The economists said they were earlier estimating Q4 growth to come at 6.1 per cent, which can get impacted by 0.2-0.3 per cent because of the Omicron threat.

Growth might be impacted by up to 0.30 per cent in the March quarter as normal economic activities come under pressure due to restrictions being imposed by more states to curb rising Omicron cases, economists at the country's largest private sector lender HDFC Bank said on Tuesday.

The economists said they were earlier estimating Q4 growth to come at 6.1 per cent, which can get impacted by 0.2-0.3 per cent because of the Omicron threat.

"With states imposing Covid-19-related restrictions (night curfew on the movement of people, restaurants allowed at 50 per cent capacity, offices to operate at 50 per cent capacity in various states), economic activity is likely to get impacted in Q4FY22," they said.

The downside risks at the current juncture emanate from more states imposing restrictions, the restrictions extending beyond January 2022 and also a slowdown in global recovery which will weigh on the exports, they said in a note.

Experience from previous waves during the Covid-19 pandemic suggests that restrictions are imposed on mobility as Covid-19 cases rise, which in turn has an impact on economic activity, they said.
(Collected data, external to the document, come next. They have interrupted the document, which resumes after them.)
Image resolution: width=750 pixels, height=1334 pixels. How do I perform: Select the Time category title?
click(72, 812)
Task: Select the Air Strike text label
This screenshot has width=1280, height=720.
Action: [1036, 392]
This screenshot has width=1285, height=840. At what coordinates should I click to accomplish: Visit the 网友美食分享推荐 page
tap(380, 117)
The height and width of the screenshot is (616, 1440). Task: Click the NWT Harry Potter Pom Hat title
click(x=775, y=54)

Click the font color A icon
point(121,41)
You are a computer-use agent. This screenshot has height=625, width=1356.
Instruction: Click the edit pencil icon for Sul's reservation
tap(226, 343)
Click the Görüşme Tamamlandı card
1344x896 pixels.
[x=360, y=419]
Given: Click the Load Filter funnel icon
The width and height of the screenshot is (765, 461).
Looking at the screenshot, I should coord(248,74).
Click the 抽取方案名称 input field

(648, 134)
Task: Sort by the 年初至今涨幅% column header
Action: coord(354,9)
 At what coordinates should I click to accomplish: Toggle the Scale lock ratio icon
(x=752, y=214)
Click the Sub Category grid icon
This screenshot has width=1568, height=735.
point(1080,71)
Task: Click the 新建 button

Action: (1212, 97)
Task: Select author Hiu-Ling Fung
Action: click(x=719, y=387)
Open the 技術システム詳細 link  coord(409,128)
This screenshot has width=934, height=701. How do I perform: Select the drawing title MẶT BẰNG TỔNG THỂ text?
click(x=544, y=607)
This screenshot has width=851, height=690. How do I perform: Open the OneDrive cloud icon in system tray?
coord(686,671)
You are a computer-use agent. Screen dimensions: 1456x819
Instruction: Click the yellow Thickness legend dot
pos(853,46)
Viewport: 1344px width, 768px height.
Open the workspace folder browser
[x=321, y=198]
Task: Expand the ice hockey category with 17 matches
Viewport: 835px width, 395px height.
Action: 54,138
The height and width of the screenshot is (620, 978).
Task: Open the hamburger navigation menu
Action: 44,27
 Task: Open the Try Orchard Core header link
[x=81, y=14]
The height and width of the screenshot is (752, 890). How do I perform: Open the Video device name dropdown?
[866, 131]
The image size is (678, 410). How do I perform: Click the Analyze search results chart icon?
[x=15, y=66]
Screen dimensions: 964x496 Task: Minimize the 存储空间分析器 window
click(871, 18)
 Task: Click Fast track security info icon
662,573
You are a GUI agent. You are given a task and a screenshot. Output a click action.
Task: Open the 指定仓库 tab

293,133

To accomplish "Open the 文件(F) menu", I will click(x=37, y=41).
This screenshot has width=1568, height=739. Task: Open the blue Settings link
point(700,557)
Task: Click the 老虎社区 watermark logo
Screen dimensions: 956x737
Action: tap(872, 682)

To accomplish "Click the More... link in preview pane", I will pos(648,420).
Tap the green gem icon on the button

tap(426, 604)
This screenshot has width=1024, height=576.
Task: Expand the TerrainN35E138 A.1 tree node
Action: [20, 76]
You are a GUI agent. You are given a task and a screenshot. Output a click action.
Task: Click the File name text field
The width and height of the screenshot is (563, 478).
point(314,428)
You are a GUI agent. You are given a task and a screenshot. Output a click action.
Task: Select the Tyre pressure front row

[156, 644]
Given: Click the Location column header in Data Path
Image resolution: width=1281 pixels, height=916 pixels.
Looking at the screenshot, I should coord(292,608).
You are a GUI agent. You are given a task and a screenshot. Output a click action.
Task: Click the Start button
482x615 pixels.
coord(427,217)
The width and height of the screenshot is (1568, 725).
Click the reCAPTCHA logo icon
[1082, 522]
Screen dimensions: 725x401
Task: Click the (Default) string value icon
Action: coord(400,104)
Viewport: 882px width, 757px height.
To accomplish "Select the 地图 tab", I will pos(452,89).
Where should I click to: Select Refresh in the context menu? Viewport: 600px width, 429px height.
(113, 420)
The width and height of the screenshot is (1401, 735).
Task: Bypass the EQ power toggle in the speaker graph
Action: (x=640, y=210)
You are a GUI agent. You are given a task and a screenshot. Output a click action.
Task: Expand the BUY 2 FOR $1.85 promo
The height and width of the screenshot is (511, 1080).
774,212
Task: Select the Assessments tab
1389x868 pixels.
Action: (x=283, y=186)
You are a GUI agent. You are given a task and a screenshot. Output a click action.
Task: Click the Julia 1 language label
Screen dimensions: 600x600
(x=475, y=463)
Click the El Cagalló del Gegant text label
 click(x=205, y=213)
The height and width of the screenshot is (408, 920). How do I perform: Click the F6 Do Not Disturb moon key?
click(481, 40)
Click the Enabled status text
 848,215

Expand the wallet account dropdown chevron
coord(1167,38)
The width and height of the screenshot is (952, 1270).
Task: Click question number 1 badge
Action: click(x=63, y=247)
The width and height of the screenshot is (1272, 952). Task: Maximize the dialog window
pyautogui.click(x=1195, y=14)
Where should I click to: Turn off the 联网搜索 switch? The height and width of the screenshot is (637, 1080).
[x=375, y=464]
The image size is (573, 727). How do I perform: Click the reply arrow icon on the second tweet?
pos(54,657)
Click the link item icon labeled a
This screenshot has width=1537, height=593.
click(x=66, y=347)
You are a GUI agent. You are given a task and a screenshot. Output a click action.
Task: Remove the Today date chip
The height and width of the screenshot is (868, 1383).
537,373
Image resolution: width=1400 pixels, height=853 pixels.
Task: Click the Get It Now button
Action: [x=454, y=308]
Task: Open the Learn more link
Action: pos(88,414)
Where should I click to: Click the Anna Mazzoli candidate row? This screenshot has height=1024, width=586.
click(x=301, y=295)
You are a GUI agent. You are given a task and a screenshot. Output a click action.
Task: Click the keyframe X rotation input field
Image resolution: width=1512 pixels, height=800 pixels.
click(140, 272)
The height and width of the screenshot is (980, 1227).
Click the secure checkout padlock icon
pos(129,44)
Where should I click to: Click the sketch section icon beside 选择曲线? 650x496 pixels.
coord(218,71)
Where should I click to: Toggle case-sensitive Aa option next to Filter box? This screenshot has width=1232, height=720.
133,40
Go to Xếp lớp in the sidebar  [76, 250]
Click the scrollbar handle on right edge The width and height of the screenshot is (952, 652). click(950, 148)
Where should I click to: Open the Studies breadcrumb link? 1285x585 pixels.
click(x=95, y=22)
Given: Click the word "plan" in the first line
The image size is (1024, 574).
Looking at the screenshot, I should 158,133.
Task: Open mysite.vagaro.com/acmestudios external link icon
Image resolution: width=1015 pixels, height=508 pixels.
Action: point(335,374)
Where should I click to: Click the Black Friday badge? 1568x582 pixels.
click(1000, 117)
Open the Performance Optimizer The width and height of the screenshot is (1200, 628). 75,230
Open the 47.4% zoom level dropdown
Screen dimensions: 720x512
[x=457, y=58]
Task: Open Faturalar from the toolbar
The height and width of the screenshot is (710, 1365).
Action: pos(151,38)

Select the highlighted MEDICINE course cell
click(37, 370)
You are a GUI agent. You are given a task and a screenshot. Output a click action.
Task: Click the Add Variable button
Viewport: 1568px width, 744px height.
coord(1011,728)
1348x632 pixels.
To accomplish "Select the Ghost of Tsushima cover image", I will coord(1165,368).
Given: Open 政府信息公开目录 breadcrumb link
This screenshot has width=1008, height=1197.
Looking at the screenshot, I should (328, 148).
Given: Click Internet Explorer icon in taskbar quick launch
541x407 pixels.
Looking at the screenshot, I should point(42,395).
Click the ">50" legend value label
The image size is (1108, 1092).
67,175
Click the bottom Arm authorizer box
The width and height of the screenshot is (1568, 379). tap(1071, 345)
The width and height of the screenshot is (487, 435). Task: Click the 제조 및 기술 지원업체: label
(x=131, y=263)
It said the Omicron cases are spreading at a faster pace in India and about 60 per cent of the overall infections are reported to be that of the new variant.

The overall Omicron tally stood at 1,700 as of Monday but the actual number could be higher as India has very few testing facilities to check genome sequencing, it said, adding that some media reports peg the total Omicron cases at 18,000 in the country.

The note also said that despite the threat of the Omicron, the rupee will stay range-bound between Rs 74-76 to the greenback, and added that the RBI will intervene if the need arises.

Rate hike expectations will moderate as the growth gets impacted and the reverse repo hike expected in February is also uncertain now, it said, adding that the central bank will continue with its focus on liquidity normalisation and capping yields.